━━━━━ RECORDS SUPPLIED

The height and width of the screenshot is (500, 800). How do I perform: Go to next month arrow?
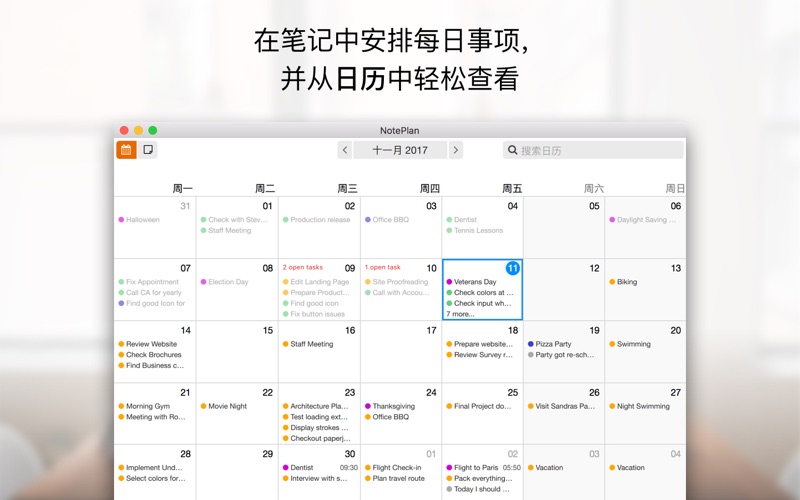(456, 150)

━━━━━━━━━━
━━━━━ RECORDS SUPPLIED

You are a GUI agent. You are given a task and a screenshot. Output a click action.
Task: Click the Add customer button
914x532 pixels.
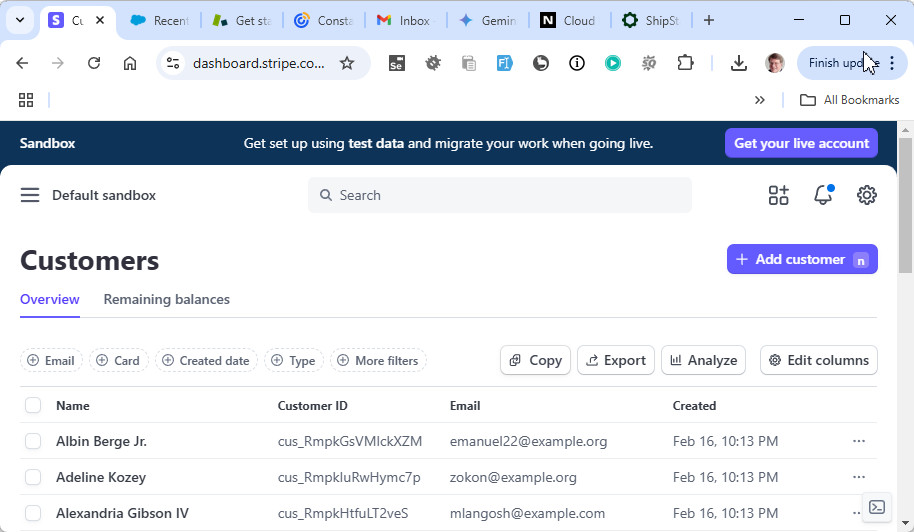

━━━━━━━━━━
━━━━━ RECORDS SUPPLIED

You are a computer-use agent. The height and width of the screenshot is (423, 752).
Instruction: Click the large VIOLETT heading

━━━━━━━━━━

**WHAT THE TASK REQUIRES**
Print exactly the lines above from the one with "You are a GUI" to the one with "914x532 pixels.", including both.

**RESPONSE TO THIS TASK**
You are a GUI agent. You are given a task and a screenshot. Output a click action.
Task: Click the Add customer button
914x532 pixels.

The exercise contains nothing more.